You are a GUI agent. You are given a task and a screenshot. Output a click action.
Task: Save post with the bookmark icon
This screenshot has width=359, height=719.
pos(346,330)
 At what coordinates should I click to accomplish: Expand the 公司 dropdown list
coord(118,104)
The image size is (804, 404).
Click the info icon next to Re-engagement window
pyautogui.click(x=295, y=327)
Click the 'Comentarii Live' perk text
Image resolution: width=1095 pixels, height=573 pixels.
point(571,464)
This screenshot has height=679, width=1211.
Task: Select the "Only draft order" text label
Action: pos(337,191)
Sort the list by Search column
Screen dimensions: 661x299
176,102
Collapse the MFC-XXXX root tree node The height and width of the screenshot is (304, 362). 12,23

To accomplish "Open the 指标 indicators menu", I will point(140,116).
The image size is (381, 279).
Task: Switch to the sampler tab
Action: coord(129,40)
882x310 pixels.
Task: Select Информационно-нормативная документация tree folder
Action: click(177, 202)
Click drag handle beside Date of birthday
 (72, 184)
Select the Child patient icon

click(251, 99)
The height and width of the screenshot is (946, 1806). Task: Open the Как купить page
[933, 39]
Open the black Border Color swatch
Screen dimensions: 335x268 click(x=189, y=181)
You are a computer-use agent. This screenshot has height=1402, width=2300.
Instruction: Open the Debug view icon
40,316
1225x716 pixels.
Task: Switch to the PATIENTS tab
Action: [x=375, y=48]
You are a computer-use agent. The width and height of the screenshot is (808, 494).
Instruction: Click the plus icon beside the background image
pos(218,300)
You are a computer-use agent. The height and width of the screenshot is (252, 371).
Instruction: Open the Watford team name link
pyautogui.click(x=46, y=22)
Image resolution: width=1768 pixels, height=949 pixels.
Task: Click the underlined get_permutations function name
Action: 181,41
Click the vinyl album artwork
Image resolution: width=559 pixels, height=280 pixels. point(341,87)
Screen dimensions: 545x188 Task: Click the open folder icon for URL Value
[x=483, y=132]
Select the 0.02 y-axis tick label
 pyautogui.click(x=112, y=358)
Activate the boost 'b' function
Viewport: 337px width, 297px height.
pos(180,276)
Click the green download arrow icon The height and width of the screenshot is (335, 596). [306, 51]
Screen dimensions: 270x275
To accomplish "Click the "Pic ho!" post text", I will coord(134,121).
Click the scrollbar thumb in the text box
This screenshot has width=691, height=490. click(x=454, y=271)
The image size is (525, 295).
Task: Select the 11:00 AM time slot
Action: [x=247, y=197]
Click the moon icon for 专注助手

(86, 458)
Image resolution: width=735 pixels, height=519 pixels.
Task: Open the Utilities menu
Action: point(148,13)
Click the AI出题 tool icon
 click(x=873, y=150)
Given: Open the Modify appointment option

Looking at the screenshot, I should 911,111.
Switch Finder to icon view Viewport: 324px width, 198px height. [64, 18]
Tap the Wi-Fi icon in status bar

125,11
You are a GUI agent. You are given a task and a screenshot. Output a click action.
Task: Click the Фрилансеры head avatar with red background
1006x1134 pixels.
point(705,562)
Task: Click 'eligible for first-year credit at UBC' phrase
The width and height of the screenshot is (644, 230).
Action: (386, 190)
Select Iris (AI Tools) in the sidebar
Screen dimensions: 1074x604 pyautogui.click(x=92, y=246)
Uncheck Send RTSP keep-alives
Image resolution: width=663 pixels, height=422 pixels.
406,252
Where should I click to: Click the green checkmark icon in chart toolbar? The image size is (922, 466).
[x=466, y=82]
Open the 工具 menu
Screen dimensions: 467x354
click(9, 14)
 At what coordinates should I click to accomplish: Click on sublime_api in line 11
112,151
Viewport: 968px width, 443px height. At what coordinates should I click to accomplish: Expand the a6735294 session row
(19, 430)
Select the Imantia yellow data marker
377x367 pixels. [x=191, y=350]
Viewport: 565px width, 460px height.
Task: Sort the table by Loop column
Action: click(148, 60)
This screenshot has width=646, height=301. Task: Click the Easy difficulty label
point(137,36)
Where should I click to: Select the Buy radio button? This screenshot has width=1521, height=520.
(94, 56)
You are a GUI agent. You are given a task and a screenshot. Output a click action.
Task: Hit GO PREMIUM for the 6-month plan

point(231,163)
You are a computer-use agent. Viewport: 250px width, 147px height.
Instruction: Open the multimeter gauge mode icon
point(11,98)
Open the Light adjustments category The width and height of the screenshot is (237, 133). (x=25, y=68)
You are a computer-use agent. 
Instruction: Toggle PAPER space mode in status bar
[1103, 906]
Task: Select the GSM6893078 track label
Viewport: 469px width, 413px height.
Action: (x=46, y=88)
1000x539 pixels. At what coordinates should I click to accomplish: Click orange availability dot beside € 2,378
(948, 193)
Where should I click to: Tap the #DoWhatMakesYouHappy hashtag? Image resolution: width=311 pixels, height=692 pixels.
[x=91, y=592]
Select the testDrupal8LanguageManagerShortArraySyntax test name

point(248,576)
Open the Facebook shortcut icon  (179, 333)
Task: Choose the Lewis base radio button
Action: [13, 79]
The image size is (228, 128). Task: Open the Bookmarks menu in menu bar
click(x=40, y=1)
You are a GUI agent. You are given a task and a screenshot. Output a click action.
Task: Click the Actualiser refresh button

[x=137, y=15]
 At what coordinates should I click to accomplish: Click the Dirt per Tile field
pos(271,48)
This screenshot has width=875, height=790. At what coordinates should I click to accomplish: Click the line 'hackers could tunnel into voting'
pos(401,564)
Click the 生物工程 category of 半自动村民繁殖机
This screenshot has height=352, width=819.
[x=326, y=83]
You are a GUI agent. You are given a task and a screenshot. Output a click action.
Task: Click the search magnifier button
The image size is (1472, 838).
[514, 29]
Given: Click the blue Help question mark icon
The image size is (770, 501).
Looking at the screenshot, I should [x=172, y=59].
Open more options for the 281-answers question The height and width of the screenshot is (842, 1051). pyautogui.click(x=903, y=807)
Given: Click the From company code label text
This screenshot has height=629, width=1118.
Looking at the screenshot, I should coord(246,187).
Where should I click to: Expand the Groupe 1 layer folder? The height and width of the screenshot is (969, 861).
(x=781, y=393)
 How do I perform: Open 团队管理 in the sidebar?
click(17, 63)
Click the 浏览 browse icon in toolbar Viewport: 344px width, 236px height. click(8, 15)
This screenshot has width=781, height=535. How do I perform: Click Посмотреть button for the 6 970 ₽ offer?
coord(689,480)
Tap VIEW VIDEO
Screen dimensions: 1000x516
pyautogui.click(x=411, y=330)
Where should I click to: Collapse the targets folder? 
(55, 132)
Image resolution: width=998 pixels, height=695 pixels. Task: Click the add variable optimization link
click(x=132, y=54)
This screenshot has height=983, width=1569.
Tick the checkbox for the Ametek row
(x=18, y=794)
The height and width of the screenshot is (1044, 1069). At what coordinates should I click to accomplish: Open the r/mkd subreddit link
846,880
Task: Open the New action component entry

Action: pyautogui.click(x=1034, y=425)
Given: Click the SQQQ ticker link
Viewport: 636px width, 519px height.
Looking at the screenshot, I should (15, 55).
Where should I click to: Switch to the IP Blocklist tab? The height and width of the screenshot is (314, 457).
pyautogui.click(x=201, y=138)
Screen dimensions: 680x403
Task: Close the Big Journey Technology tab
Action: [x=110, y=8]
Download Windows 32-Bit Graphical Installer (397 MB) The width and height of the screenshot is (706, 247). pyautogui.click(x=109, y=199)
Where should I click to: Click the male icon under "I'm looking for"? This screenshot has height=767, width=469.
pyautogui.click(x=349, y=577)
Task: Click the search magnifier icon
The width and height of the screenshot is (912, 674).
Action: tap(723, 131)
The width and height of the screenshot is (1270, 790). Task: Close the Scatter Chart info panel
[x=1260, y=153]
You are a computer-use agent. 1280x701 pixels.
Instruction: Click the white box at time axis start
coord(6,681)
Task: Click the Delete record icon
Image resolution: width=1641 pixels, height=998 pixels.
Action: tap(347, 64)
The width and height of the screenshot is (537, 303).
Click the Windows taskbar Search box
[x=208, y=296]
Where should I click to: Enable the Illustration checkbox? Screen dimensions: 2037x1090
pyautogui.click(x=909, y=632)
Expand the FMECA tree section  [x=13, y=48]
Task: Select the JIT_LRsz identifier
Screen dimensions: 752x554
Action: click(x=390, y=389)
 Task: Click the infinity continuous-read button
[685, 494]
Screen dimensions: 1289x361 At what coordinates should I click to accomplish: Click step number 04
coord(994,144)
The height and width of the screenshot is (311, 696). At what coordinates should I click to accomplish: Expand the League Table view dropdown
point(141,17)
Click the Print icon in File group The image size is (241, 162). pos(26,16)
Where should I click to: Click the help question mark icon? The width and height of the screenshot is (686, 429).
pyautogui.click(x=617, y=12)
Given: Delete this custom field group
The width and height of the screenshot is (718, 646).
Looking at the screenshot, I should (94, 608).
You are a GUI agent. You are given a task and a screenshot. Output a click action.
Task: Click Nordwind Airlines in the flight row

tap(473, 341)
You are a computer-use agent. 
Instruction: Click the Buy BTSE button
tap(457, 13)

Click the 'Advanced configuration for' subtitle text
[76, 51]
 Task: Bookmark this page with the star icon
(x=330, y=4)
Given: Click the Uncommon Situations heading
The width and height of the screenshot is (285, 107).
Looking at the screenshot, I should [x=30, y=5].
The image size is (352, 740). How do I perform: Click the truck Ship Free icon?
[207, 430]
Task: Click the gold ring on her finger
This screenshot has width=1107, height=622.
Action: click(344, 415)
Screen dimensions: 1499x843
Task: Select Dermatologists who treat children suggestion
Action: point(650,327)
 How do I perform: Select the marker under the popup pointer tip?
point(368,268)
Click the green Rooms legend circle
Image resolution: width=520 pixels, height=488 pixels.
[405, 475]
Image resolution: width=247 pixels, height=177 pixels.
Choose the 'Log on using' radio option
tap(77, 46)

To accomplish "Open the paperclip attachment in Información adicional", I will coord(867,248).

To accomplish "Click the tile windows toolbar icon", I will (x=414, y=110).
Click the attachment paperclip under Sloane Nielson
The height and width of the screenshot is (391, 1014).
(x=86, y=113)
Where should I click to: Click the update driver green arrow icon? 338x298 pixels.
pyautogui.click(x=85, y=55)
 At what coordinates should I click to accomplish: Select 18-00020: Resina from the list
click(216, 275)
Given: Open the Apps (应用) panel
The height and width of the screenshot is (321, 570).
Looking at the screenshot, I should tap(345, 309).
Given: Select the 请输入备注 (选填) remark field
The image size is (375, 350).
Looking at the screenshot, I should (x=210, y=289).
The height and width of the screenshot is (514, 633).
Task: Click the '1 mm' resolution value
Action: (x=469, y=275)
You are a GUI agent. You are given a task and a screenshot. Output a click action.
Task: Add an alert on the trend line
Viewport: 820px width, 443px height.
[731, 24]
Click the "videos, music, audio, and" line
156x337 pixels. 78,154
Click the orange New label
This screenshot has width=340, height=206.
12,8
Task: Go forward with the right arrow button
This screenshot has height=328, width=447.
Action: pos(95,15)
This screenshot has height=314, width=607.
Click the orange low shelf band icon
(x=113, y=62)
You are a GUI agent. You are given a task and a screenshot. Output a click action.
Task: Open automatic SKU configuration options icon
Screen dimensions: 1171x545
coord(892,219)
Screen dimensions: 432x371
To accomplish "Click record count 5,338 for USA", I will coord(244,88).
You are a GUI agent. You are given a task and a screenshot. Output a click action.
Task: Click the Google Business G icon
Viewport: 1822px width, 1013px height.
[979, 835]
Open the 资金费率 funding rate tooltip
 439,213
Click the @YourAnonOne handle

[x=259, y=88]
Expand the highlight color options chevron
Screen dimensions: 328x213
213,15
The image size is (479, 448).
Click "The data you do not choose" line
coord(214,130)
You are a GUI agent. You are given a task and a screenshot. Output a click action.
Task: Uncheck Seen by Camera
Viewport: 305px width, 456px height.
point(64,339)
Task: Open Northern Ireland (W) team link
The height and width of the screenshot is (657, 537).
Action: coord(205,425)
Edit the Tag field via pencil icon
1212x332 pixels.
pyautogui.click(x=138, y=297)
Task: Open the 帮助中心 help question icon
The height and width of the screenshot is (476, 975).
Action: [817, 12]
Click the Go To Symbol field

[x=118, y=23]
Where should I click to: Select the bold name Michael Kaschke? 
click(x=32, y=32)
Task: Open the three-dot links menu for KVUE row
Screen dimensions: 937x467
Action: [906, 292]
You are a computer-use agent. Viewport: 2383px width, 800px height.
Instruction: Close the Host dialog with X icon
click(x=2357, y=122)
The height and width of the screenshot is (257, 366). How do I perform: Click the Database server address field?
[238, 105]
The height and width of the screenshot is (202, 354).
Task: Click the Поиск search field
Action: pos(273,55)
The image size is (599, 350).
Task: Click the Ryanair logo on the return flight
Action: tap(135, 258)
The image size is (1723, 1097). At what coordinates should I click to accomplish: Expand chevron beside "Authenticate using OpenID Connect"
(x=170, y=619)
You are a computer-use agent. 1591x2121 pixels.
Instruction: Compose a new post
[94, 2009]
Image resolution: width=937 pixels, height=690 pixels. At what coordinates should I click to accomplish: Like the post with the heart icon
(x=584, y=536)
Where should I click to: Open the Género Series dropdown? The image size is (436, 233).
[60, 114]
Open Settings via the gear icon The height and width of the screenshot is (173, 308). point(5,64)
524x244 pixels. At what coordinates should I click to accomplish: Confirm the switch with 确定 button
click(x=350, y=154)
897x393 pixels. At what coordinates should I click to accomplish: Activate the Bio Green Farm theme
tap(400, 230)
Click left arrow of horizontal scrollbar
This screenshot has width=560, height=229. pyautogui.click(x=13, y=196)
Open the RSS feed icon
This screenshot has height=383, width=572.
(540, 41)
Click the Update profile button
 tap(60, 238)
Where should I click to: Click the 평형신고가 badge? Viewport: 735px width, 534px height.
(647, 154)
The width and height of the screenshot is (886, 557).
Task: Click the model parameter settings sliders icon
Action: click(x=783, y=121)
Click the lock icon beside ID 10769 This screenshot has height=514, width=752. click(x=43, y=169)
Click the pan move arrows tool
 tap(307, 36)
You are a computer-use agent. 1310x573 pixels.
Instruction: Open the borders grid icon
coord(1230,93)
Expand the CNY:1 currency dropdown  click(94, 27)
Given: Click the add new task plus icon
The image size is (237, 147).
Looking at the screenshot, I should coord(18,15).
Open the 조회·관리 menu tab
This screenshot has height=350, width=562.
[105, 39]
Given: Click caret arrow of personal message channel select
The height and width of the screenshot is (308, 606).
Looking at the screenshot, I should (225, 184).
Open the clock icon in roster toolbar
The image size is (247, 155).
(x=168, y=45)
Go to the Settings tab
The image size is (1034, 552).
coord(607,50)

○ ○ ○ ○

Work instructions: Where the records above contain a line with "Expand the CNY:1", repeat that line and each later line through the end, exactly, and nothing more.

The answer:
Expand the CNY:1 currency dropdown  click(94, 27)
Given: Click the add new task plus icon
The image size is (237, 147).
Looking at the screenshot, I should coord(18,15).
Open the 조회·관리 menu tab
This screenshot has height=350, width=562.
[105, 39]
Given: Click caret arrow of personal message channel select
The height and width of the screenshot is (308, 606).
Looking at the screenshot, I should (225, 184).
Open the clock icon in roster toolbar
The image size is (247, 155).
(x=168, y=45)
Go to the Settings tab
The image size is (1034, 552).
coord(607,50)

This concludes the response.